++++ SELECTED EXCERPT ++++
HA cannot add SMB storage when using a FQDN - strange but solved

I was trying to add a SMB storage to use as a backup destination. That did not work, and the error message was that HA could not resolve the name. This was when I used nas5.example.com as the FQDN for the server. It did work when I used the name nas5.local.

After some serious head-banging, the problem turns out to be result of my lazyness and systemd-resolved behavior and IPv6. I have my own DNS servers, and there I had defined the server names using the shortest name for them, so I had an A record for the name “nas5”, and a CNAME record of “nas5” for the name “nas5.example.com”:

nas5: A 10.10.10.5
nas5.example.com: CNAME "nas5"

This works fine in most cases: client asks for the name “nas5.example.com” and gets back both the CNAME and the actual IPv4 address of “nas5”. However, with HAOS, on the host os, the systemd-resolved was not happy:

# resolvectl query nas5.example.com
nas5.example.com: resolve call failed: No appropriate name servers or networks for name found

nslookup works fine, of course:

# nslookup nas5.example.com
Server:		192.168.1.13
Address:	192.168.1.13:53

nas5.example.com	canonical name = nas5
Name:	nas5
Address: 10.10.10.10

nas5.example.com	canonical name = nas5

So, why would systemd-resolved fail? It seems the reason is that my network (and HA) has IPv6 enabled, so systemd-resolved decides to query both A and AAAA records. The DNS knows the A records for nas5, but not the AAAA records. Thus the A records work fine, and the DNS response includes both the CNAME and IPv4 address. However, for the AAAA query the DNS server only returns the CNAME, as there really is nothing else it could return. And at this stage (I believe) systemd-resolved looks at the CNAME it got, and decides that it is a single-label name and calls it quits and decides to throw away even the IPv4 result it got. Why not return just the IPv4 A, I do not know or understand.

The situation is a bit different if I use multi-label CNAMEs: If I haver the following in DNS:

test4.example.com: A 10.0.0.4
test2.example.com: CNAME test4.example.com

Query for the test4 works as expected:

# resolvectl query test4.example.com
test4.example.com: 10.0.0.4                    -- link: end0

-- Information acquired via protocol DNS in 1.6ms.
++++ LISTING ++++
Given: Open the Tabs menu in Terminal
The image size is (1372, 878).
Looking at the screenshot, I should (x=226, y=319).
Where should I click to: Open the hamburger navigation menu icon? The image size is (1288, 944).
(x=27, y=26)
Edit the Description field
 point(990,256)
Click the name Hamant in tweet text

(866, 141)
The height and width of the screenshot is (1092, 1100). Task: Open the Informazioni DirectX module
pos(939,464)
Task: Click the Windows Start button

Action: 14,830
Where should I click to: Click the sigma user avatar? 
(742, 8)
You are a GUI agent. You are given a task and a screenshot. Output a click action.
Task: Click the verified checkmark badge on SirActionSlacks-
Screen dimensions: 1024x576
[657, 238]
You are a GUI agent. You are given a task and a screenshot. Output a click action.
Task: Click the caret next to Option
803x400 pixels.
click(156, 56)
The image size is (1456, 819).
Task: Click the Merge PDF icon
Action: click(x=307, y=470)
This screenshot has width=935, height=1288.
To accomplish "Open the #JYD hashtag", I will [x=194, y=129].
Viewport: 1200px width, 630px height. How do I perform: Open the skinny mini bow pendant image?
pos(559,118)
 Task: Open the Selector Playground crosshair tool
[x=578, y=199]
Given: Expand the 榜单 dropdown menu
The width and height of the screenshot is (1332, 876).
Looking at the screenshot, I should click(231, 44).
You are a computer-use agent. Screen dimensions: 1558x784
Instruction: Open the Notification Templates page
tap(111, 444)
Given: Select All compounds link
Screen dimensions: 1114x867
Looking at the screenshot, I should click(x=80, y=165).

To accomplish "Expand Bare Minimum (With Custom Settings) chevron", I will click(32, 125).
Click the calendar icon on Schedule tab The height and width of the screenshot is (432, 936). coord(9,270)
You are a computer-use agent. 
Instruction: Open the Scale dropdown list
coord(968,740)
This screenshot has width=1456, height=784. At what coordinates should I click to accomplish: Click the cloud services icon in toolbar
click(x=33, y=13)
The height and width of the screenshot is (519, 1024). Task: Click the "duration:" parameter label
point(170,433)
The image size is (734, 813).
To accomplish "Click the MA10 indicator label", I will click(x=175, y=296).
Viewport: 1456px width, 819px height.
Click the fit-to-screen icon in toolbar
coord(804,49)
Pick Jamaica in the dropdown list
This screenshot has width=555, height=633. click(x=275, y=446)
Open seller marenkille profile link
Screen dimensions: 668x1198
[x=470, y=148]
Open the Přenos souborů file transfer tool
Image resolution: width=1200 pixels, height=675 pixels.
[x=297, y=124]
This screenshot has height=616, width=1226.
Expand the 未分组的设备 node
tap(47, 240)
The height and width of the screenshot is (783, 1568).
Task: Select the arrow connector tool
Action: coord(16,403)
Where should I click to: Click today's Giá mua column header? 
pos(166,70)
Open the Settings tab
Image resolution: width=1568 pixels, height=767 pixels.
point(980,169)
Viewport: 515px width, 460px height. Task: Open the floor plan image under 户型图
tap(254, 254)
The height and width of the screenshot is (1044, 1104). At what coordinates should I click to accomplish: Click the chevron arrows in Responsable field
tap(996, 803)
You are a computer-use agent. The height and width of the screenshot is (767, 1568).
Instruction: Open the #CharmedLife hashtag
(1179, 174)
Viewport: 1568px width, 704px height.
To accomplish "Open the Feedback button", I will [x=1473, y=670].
++++
OBJECTIVES
**1.** In the SMB storage post, how does the passage from "The situation is" to "DNS in 1.6ms." read with "end0" changed to "eth0"?
**2.** Can you summarize the SMB storage post in two sentences?
**3.** In the SMB storage post, which server name worked when adding the storage?

ANSWERS GIVEN
**1.**
The situation is a bit different if I use multi-label CNAMEs: If I haver the following in DNS:

test4.example.com: A 10.0.0.4
test2.example.com: CNAME test4.example.com

Query for the test4 works as expected:

# resolvectl query test4.example.com
test4.example.com: 10.0.0.4                    -- link: eth0

-- Information acquired via protocol DNS in 1.6ms.

**2.** Adding SMB storage in HA failed with a name-resolution error when the FQDN nas5.example.com was used, although nas5.local worked. The cause was that systemd-resolved, with IPv6 enabled, queried both A and AAAA records; the AAAA reply held only a CNAME to the single-label name "nas5," and systemd-resolved apparently gave up and discarded even the IPv4 result.

**3.** nas5.local